Davis rechazó una comida especial. El material de prensa describía la comida que le ofrecerían a Davis: “Hamburguesas a la parilla, papas al horno, frijoles, col, galletitas y bebida de uva”. También detallaba el cóctel letal que vendría después: “Pentobarbital. Bromuro de pancuronio. Cloruro de potasio. Ativán (sedante).” El pentobarbital anestesia, el bromuro de pancuronio paraliza y el cloruro de potasio detiene el corazón. Davis no quiso el sedante ni su última cena.
A las 7 de la tarde, la Suprema Corte de Justicia de Estados Unidos estaba estudiando el pedido de aplazamiento de Davis. El caso había sido enviado al juez de la Suprema Corte Clarence Thomas, que es originario de Pin Point, Georgia, una comunidad fundada por esclavos liberados cerca de Savannah, donde vivía Davis.
Los gritos de clemencia se hicieron más fuertes. Allen Ault, ex guardia del corredor de la muerte de Georgia —que supervisó cinco ejecuciones allí—, envió una carta al Gobernador de Georgia, Nathan Deal, co-firmada junto a otros cinco guardias y directores de prisiones estatales jubilados. La carta decía: “Si bien la mayoría de los prisioneros en cuyas ejecuciones participamos asumieron la responsabilidad de los delitos por los que se los castigó, algunos de nosotros también ejecutamos prisioneros que afirmaron su inocencia hasta el final. Esos son los casos que jamás se olvidan”.
La Corte Suprema negó la petición. La ejecución de Davis comenzó a las 22.53. Un portavoz de la prisión dio la noticia a los periodistas que esperaban afuera: “Hora de la muerte: 23.08”.
Los testigos de la ejecución salieron.
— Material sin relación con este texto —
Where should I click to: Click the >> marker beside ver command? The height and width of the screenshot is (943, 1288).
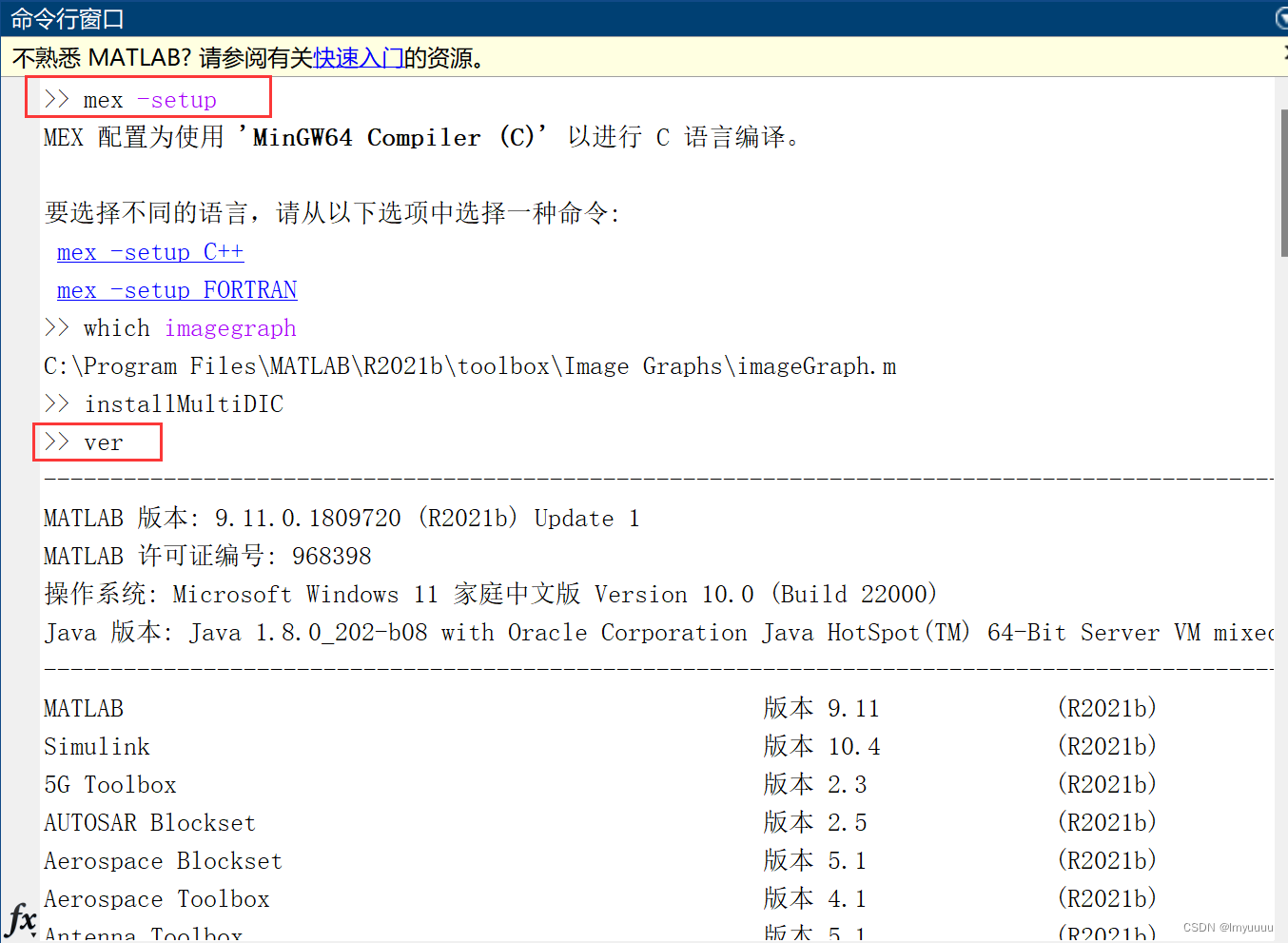pyautogui.click(x=57, y=442)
Un periodista de Associated Press que estuvo allí relató las últimas palabras de Troy Davis: “Quería hablar con los familiares de MacPhail y dijo que a pesar de la situación en la que se encontraban, él no había sido el culpable. Dijo que no fue personalmente responsable de lo que sucedió aquella noche, que no tenía un arma. Les dijo a los familiares de MacPhail que lamentaba su pérdida, pero también dijo que él no fue quien le quitó la vida a su hijo, padre o hermano. Les pidió que investigaran el caso en mayor profundidad para descubrir la verdad. También pidió a su familia y amigos que no dejaran de rezar, que continuaran luchando y que no perdieran la fe. Y luego le dijo al personal de la prisión: ‘A quienes van a quitarme la vida, que Dios se apiade de ustedes’”.
El estado de Georgia llevó el cuerpo de Davis a Atlanta para realizarle una autopsia, y le cobró los gastos de transporte a su familia. En el certificado de defunción de Davis figura como causa de la muerte simplemente “homicidio”.
Mientras me encontraba en las inmediaciones de la prisión, inmediatamente después de que Troy Davis fuera ejecutado, el Departamento de Cárceles amenazó con cortar nuestra transmisión. El espectáculo se había terminado. Alguien me recordó las palabras de Gandhi cuando le preguntaron qué pensaba acerca de la civilización occidental. Dijo: “Creo que sería una buena idea”.
Denis Moynihan colaboró en la producción periodística de esta columna.